The Calyx Institute has given grants and other financial assistance to a number of organizations and projects including CryptoHarlem, MuckRock's Hacking History project, and the Surveillance Technology Oversight Project.

== Tools ==

- CalyxOS is a fork of the Android Open Source Project that aims to give users better privacy and control over their personal data.

- SeedVault is an open-source data backup application for Android. Calyx Institute is credited for LineageOS including SeedVault backup.

- Datura is an open-source firewall application built in CalyxOS for controlling the per-app network access.

- Calyx Institute runs CalyxVPN, a free VPN service that does not require an email address or any personally identifiable information from the user. It is based on an open-source system called LEAP, which uses OpenVPN.

- In January 2014, The Calyx Institute announced it had set up a new XMPP chat service, Calyx XMPP Service, at that time unique in forcing the use of end-to-end encryption using off-the-record messaging and leveraging DNSSEC and DANE as well as making itself accessible as a Tor hidden service.

- In 2015, a coalition of organizations consisting of the EFF, the Freedom of the Press Foundation, NYU Law, the Calyx Institute, and the Berkman Center created a website called Canary Watch in order to provide a compiled list of all companies providing warrant canaries, with prompt updates of any changes in a canary's state. It is often difficult for users to ascertain a canary's validity on their own and thus Canary Watch aimed to provide a simple display of all active canaries and any blocks of time that they were not active.

== Conferences ==

The Calyx Institute has participated multiple times in the DEF_CON hacker conference and the HOPE conference, and has also participated in the Hackers Next Door conference.
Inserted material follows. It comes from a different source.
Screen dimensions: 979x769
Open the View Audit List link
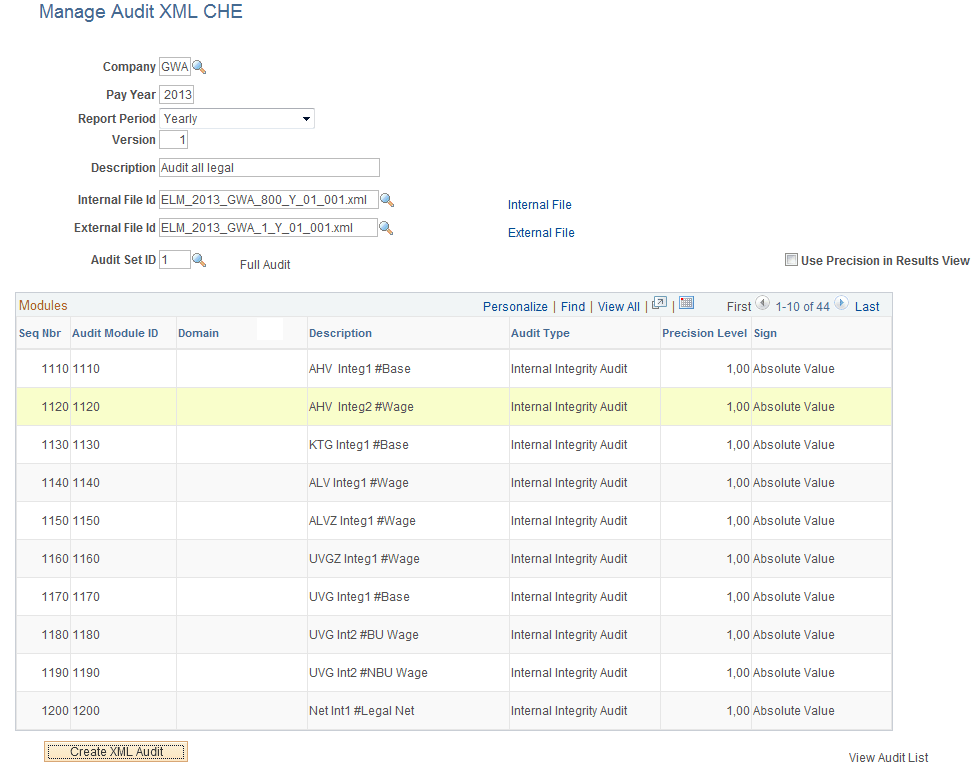[x=887, y=758]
It has also sponsored and presented at the Internet Freedom Festival.

== Reception ==

The Calyx Institute's membership program provides mobile Internet access as a benefit. This was recommended in September 2016 by Cory Doctorow in an article in Boing Boing entitled "I have found a secret tunnel that runs underneath the phone companies and emerges in paradise", and in January 2017 by Jake Swearingen in New York Magazine.

Since 2013, the Calyx Institute has been cited as an example of Internet users' being interested in protecting their privacy and related to Merrill's successful challenge of a national security letter. Its Internet offerings have been called "an exception not the norm".

In 2019, several Calyx Institute servers were included in a study of the oldest, longest-running Tor exit nodes.

In a 2021 review of CalyxVPN, TechRadar called Calyx Institute a "long established non-profit" and said it was unusual in being "powered by donations" without ads and using open-source software.